At the end of a sleep-deprived Slush experience in Helsinki (Dec 2016)

Stu, a friend of mine and fellow helictoper pilot, suggested I get into angel investing and introduced me to Sand Hill Angels in April of that year. At the very first meeting when early stage founders pitched to the group of us accredited investors, I knew that I wanted to be a part of it and jumped right in.

I committed to investing a minimum of $25,000 per year and told my husband that I would give it two years and $55,000. I considered it my real life PhD.

In September, I attended my first meetings as a member and went against general angel investing advice by making my first investment into a company called myHealthteam. I was convinced by the CEO Eric Peacock to invest in his company during my very first meeting. After being in life sciences for two decades, I knew that he and his co-founder Mary Ray (and team) were filling a gap and that they were the ones to fill it.

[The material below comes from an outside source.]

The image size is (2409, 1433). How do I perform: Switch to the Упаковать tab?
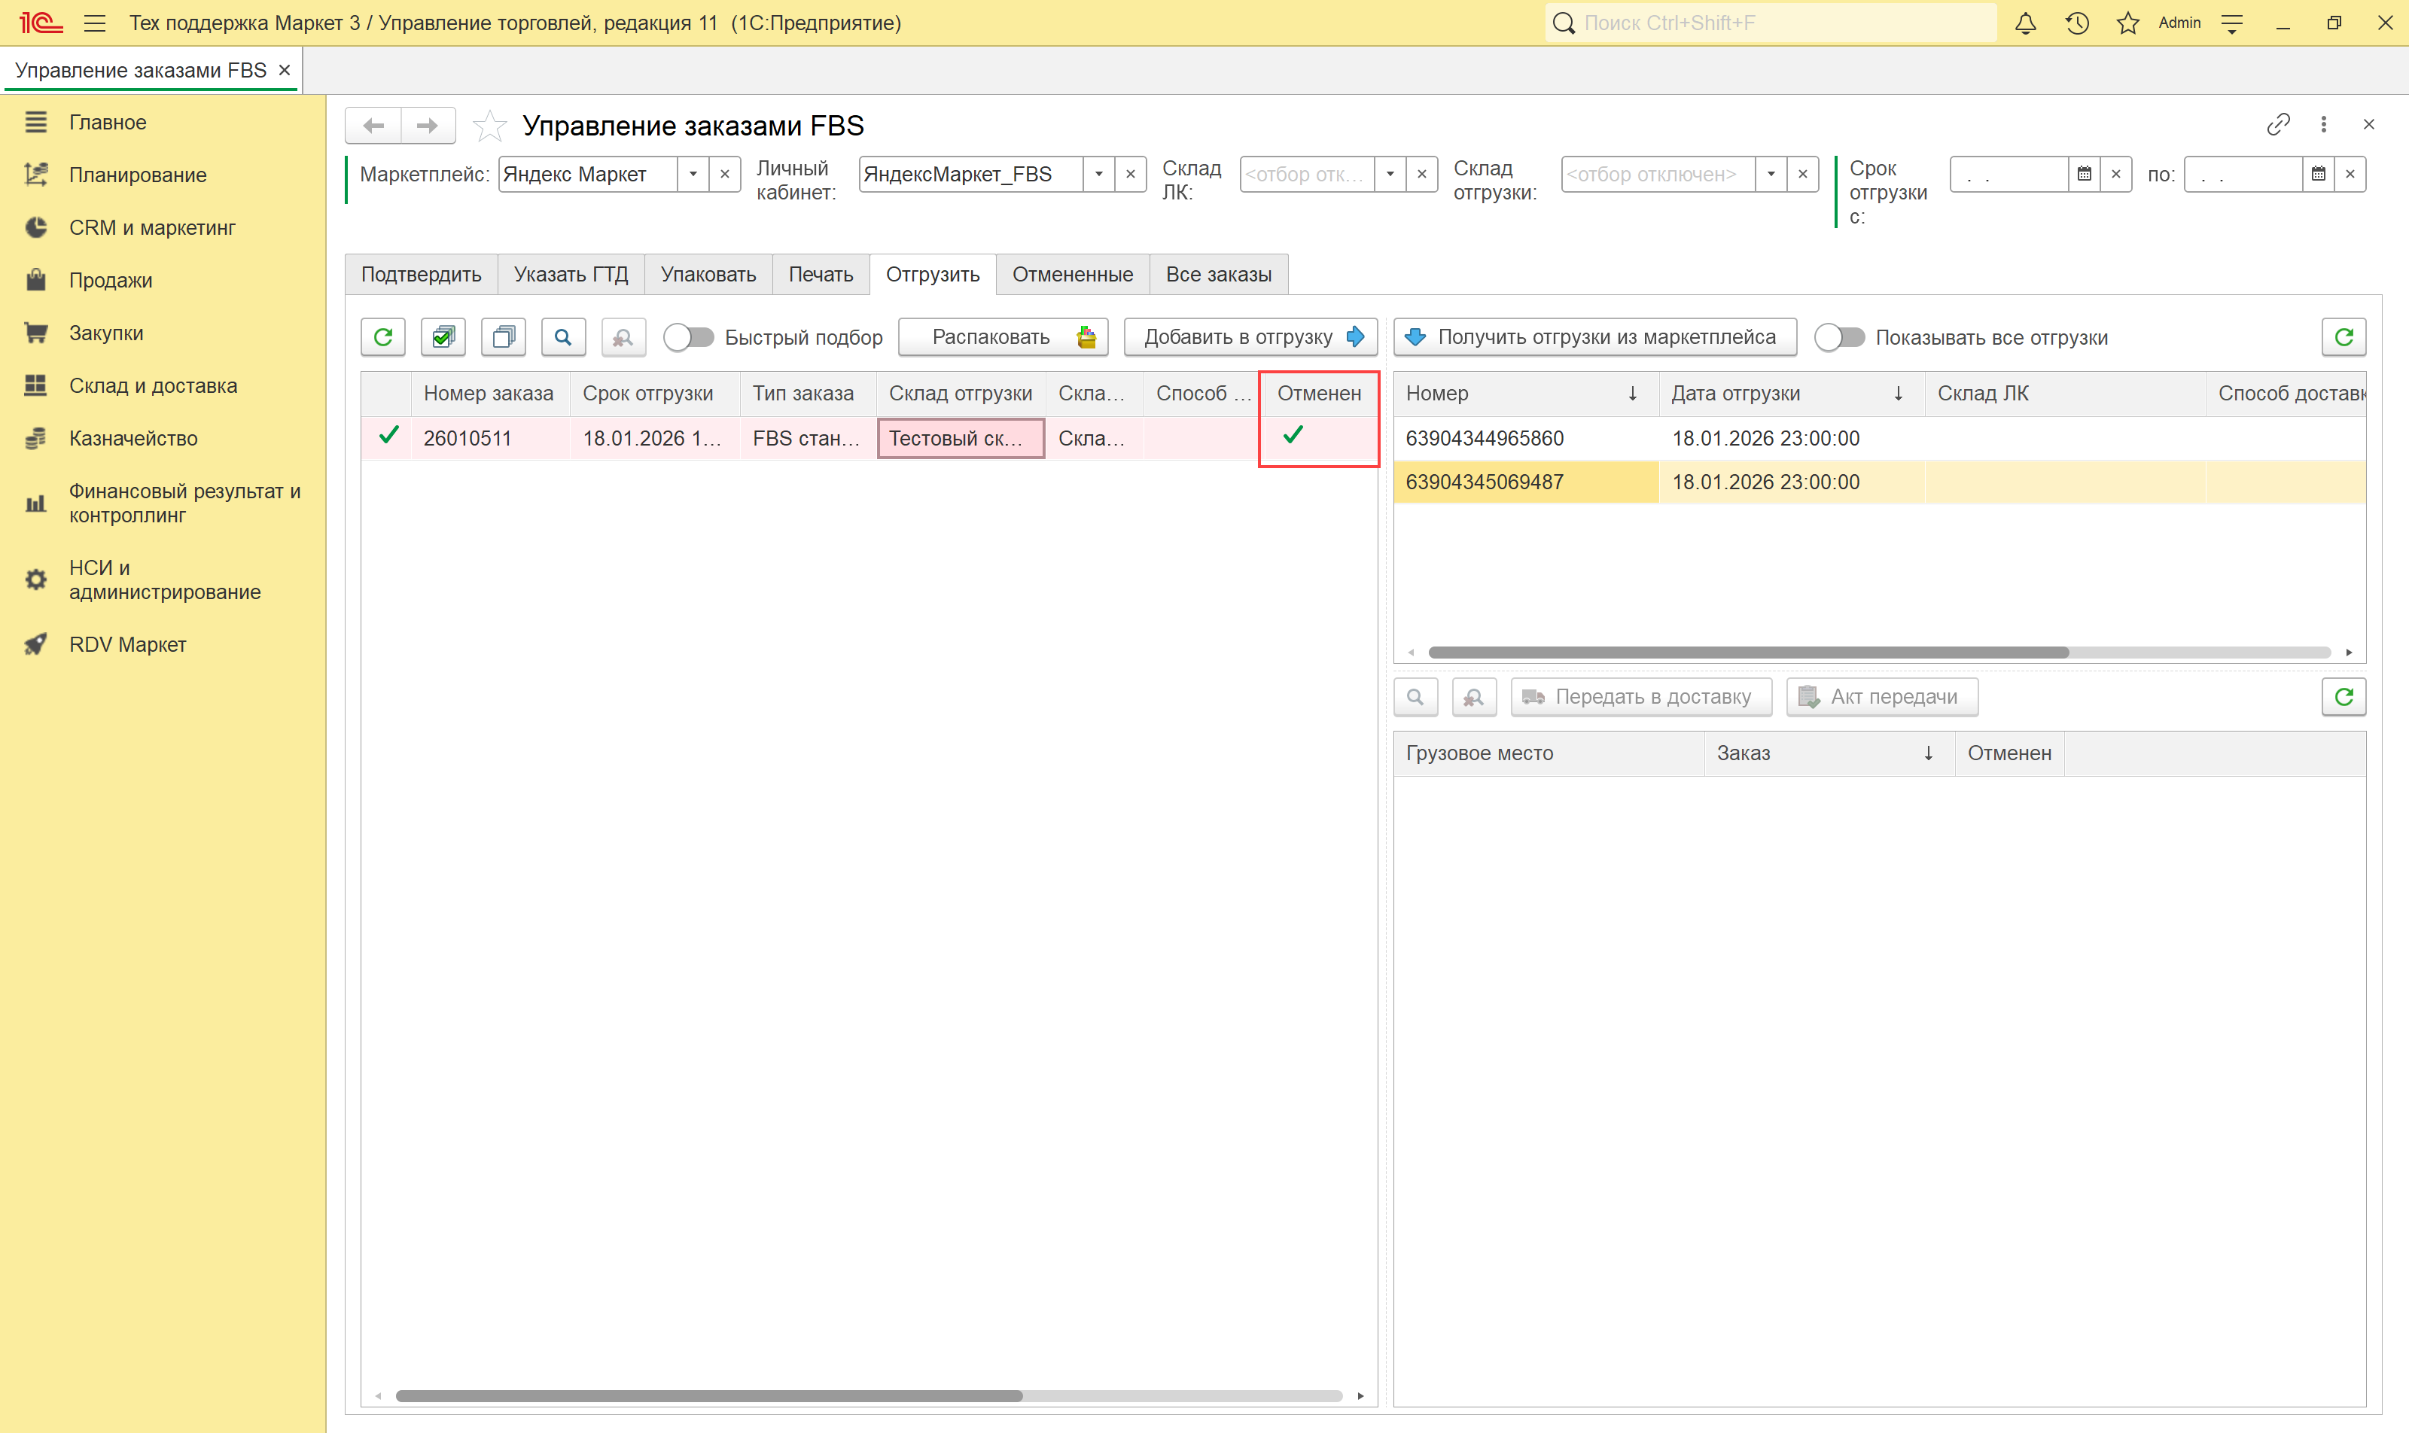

In November, I made my second investment into Sandstone Diagnostics (acquired by Labcorp) and in January 2016, my third into Zum.

By April, I’d invested in TomboyX and realized that my investment thesis revolved around investing in startups that improved people’s lives.

I had quickly joined multiple committees including the life sciences special interest group (SIG), because of my experience in life sciences, and my interest in the space. I went to demo days put on by accelerators and participated in due diligence calls to learn as much as I could, as quickly as possible.

I wanted to be an educated investor and there’s really no way to learn how to be a good angel investor other than to do it. I listened to podcasts and read anything I could get my hands on. (I documented a lot of this in my blog on So You Want to Be an Angel Invesor)

In becoming a good angel investor, the learning curve is steep and there are a lot of variables.

By July 2016, I was on the Board of Sand Hill Angels and quickly exceeded my $55,000 budget. I’d doubled down on two of my investments in addition to making a few new investments. At the time, my average check size was $10,000.

I also realized that most of the angel investors and VC’s were men. I was often one of the only women in the room, with many people assuming I was someone’s wife or one of the staff. Only when I told them I was a commercially rated helicopter pilot did I get their attention. My table stakes as a woman investor (over the age of 40) were too high.

By August 2017, after a year on the Board, I realized that Sand Hill Angels was not for me. There was a serious misalignment of values between how I wanted to operate as an investor and the behavior of others in the group. In retrospect, it was an abusive experience.

I also realized that as a woman investor, I was expected to build the ecosystem to make it friendler to the non-cis-het-white men who made up the majority of the investors. These investors were making the decisions on what got funded, and therefore had too much control over what existed for the rest of us in society. They still do.

So I became vocal. I launched a podcast called Piloting Your Life to show what was possible to those who needed to see it, to be it.

I challenged event organizers on making events more women friendly, having more women on stage to provide different perspectives, and checked men’s (and white women’s) privilege.

The podcast quickly evolved into a season on women investors, women founders who had raised Series A and beyond, and others who supported the ecosystem. I wanted more women to become investors so we could influence what got funded.

95% of the world was designed by and for men and it was time we had our say.

On stage at 4YFN in Barcelona, 2017

During my first two years, I operated as an angel investor between 30–50 hours a week. I would attend multiple events in a day, review hundreds of pitch decks, research, make introductions, and give feedback on pitch presentations. I even wrote an article on what I looked for in a pitch.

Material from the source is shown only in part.